== Task ==
Copy the lines below word for word.

[Data for locating visible targets]

━━━━━━━━

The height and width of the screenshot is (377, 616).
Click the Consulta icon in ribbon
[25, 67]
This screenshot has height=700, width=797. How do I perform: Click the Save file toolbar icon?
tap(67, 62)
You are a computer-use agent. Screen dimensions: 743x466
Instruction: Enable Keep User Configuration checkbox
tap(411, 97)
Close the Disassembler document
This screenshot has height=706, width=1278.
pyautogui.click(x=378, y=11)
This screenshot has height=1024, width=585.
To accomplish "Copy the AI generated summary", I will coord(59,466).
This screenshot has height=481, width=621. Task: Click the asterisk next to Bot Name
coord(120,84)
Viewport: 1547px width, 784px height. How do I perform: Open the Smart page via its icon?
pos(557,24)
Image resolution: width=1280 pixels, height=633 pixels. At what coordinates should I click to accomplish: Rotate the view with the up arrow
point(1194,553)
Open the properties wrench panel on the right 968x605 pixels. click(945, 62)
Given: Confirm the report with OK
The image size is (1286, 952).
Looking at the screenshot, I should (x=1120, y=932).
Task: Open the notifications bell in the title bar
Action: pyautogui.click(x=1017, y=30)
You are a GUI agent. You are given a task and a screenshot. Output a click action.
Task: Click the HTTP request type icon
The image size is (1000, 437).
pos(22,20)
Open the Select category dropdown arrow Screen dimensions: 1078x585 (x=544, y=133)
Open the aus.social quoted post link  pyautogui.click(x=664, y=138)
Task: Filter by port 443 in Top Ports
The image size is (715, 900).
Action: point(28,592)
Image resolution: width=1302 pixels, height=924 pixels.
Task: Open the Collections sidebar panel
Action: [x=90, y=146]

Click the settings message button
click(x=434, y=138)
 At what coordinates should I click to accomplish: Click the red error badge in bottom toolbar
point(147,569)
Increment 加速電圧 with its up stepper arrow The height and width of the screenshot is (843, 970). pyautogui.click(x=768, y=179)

━━━━━━━━

== Response ==
The height and width of the screenshot is (377, 616).
Click the Consulta icon in ribbon
[25, 67]
This screenshot has height=700, width=797. How do I perform: Click the Save file toolbar icon?
tap(67, 62)
You are a computer-use agent. Screen dimensions: 743x466
Instruction: Enable Keep User Configuration checkbox
tap(411, 97)
Close the Disassembler document
This screenshot has height=706, width=1278.
pyautogui.click(x=378, y=11)
This screenshot has height=1024, width=585.
To accomplish "Copy the AI generated summary", I will coord(59,466).
This screenshot has height=481, width=621. Task: Click the asterisk next to Bot Name
coord(120,84)
Viewport: 1547px width, 784px height. How do I perform: Open the Smart page via its icon?
pos(557,24)
Image resolution: width=1280 pixels, height=633 pixels. At what coordinates should I click to accomplish: Rotate the view with the up arrow
point(1194,553)
Open the properties wrench panel on the right 968x605 pixels. click(945, 62)
Given: Confirm the report with OK
The image size is (1286, 952).
Looking at the screenshot, I should (x=1120, y=932).
Task: Open the notifications bell in the title bar
Action: pyautogui.click(x=1017, y=30)
You are a GUI agent. You are given a task and a screenshot. Output a click action.
Task: Click the HTTP request type icon
The image size is (1000, 437).
pos(22,20)
Open the Select category dropdown arrow Screen dimensions: 1078x585 (x=544, y=133)
Open the aus.social quoted post link  pyautogui.click(x=664, y=138)
Task: Filter by port 443 in Top Ports
The image size is (715, 900).
Action: point(28,592)
Image resolution: width=1302 pixels, height=924 pixels.
Task: Open the Collections sidebar panel
Action: [x=90, y=146]

Click the settings message button
click(x=434, y=138)
 At what coordinates should I click to accomplish: Click the red error badge in bottom toolbar
point(147,569)
Increment 加速電圧 with its up stepper arrow The height and width of the screenshot is (843, 970). pyautogui.click(x=768, y=179)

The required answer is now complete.